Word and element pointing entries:
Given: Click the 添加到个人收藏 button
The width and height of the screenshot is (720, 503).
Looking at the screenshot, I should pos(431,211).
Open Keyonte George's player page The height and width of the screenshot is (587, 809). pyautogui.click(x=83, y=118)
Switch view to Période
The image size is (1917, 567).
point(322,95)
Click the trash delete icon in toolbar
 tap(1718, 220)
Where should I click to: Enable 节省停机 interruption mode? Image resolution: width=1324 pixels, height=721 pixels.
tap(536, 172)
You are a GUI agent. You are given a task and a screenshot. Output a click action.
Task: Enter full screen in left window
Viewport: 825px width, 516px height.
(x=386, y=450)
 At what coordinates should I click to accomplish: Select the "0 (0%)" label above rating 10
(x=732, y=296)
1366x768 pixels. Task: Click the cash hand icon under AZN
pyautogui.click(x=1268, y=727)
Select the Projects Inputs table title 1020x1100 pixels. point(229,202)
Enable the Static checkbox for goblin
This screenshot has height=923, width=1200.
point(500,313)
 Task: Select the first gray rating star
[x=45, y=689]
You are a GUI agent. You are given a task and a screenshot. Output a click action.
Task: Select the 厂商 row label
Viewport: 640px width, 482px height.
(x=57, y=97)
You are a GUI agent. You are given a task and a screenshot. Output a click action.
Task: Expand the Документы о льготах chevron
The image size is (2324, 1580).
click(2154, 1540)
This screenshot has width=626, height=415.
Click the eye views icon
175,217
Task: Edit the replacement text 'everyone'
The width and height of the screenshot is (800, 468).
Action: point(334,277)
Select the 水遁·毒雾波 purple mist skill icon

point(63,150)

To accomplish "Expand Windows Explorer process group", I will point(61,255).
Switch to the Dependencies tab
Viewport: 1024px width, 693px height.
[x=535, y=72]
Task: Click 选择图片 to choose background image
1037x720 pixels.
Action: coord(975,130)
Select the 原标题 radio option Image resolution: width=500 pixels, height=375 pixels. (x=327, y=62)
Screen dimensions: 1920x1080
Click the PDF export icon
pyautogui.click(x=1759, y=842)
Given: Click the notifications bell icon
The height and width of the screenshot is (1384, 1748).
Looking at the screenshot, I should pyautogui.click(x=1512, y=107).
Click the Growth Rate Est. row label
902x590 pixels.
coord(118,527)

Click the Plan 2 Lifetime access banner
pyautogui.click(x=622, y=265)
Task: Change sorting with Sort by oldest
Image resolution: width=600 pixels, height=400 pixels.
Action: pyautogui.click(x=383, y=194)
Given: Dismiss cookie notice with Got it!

STATED GOAL:
Rewrite the records from their first line through the line containing "Looking at the screenshot, I should pos(431,211).", substituting "link" for "button" and leaving everything else unchanged. Give only those lines.

SOLUTION BELOW:
Given: Click the 添加到个人收藏 link
The width and height of the screenshot is (720, 503).
Looking at the screenshot, I should pos(431,211).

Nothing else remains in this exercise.